1 pointby Ruikhu5 hours ago2 comments
  • Ruikhu5 hours ago
    Hi — author here. One clarification: The goal is not to let an AI freely control a computer. I built a fixed local action skill library. Each skill is a deterministic OS operation (open app, switch window, run command, structured input). The model does not generate UI steps or mouse actions. It only selects a skill. The gateway executes it. So the LLM is making decisions, not performing motor control. The computer isn’t remotely driven by the model — the model chooses from a constrained set of allowed actions. This is mainly an experiment in making computer-using agents more predictable and auditable.

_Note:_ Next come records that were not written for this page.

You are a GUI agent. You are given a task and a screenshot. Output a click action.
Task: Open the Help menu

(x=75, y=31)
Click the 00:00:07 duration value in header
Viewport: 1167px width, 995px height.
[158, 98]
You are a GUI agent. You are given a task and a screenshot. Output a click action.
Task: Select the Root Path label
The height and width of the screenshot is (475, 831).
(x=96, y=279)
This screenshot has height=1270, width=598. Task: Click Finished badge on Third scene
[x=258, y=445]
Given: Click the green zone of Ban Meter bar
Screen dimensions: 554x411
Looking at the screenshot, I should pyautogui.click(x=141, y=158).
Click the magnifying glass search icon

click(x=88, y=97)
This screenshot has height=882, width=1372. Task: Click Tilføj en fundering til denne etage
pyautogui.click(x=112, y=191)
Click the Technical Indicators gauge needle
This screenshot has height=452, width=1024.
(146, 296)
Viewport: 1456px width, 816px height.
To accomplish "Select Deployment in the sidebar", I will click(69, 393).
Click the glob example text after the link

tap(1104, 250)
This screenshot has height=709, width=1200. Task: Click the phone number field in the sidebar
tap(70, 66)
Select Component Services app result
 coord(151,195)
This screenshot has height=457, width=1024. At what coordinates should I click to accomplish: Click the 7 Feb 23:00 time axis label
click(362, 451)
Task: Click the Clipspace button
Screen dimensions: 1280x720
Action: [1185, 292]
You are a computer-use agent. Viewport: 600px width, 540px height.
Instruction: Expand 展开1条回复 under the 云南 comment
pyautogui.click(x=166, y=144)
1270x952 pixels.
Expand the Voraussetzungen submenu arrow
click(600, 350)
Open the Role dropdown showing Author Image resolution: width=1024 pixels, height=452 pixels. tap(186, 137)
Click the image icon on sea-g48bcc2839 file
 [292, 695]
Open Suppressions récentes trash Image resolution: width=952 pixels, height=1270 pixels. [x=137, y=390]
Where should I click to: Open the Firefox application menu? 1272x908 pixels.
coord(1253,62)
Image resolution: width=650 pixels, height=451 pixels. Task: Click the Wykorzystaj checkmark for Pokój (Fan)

I’d especially value thoughts from people working on agent safety.
  • Ruikhu5 hours ago
    Another clarification since a few people messaged me privately: This is not just a conceptual architecture — we actually tested it using the official Claude mobile app controlling a real desktop computer. The phone runs the model inside the official app. The app produces instructions in natural language. Our gateway parses intent and maps it to a verified local action skill (keyboard/window/command primitives). So the model is not embedded in the OS and not calling an API. It is literally the mobile LLM app interacting with a real operating system through a constrained execution layer. We were interested in whether an official consumer LLM app (without system privileges) could still reliably operate a computer when paired with a deterministic action layer.